## [The task]
Every record here should be printed again exactly.

Start of Exercise data

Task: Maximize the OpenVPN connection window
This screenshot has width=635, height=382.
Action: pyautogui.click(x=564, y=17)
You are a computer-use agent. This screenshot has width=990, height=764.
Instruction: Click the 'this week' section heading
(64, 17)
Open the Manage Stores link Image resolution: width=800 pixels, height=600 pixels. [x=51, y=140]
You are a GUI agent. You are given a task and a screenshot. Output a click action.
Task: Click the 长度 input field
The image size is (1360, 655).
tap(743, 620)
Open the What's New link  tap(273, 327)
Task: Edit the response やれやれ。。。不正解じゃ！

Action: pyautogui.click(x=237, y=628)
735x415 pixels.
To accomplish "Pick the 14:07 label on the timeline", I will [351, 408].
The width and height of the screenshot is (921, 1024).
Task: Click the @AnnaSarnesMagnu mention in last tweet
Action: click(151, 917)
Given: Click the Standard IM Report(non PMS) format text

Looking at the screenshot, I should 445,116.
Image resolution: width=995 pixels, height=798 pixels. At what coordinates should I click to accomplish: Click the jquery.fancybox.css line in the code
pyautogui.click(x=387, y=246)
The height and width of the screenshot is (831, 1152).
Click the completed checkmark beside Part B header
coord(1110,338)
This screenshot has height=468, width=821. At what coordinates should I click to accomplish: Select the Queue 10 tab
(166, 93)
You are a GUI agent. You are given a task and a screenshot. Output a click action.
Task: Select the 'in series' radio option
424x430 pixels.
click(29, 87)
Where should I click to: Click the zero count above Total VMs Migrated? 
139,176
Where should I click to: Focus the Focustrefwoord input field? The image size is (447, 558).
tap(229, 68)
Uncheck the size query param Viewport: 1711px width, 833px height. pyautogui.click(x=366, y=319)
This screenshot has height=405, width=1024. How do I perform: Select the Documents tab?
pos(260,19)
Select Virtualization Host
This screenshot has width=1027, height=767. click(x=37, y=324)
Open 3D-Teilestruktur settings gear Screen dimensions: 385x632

End of Exercise data

## [Written response]
Task: Maximize the OpenVPN connection window
This screenshot has width=635, height=382.
Action: pyautogui.click(x=564, y=17)
You are a computer-use agent. This screenshot has width=990, height=764.
Instruction: Click the 'this week' section heading
(64, 17)
Open the Manage Stores link Image resolution: width=800 pixels, height=600 pixels. [x=51, y=140]
You are a GUI agent. You are given a task and a screenshot. Output a click action.
Task: Click the 长度 input field
The image size is (1360, 655).
tap(743, 620)
Open the What's New link  tap(273, 327)
Task: Edit the response やれやれ。。。不正解じゃ！

Action: pyautogui.click(x=237, y=628)
735x415 pixels.
To accomplish "Pick the 14:07 label on the timeline", I will [351, 408].
The width and height of the screenshot is (921, 1024).
Task: Click the @AnnaSarnesMagnu mention in last tweet
Action: click(151, 917)
Given: Click the Standard IM Report(non PMS) format text

Looking at the screenshot, I should 445,116.
Image resolution: width=995 pixels, height=798 pixels. At what coordinates should I click to accomplish: Click the jquery.fancybox.css line in the code
pyautogui.click(x=387, y=246)
The height and width of the screenshot is (831, 1152).
Click the completed checkmark beside Part B header
coord(1110,338)
This screenshot has height=468, width=821. At what coordinates should I click to accomplish: Select the Queue 10 tab
(166, 93)
You are a GUI agent. You are given a task and a screenshot. Output a click action.
Task: Select the 'in series' radio option
424x430 pixels.
click(29, 87)
Where should I click to: Click the zero count above Total VMs Migrated? 
139,176
Where should I click to: Focus the Focustrefwoord input field? The image size is (447, 558).
tap(229, 68)
Uncheck the size query param Viewport: 1711px width, 833px height. pyautogui.click(x=366, y=319)
This screenshot has height=405, width=1024. How do I perform: Select the Documents tab?
pos(260,19)
Select Virtualization Host
This screenshot has width=1027, height=767. click(x=37, y=324)
Open 3D-Teilestruktur settings gear Screen dimensions: 385x632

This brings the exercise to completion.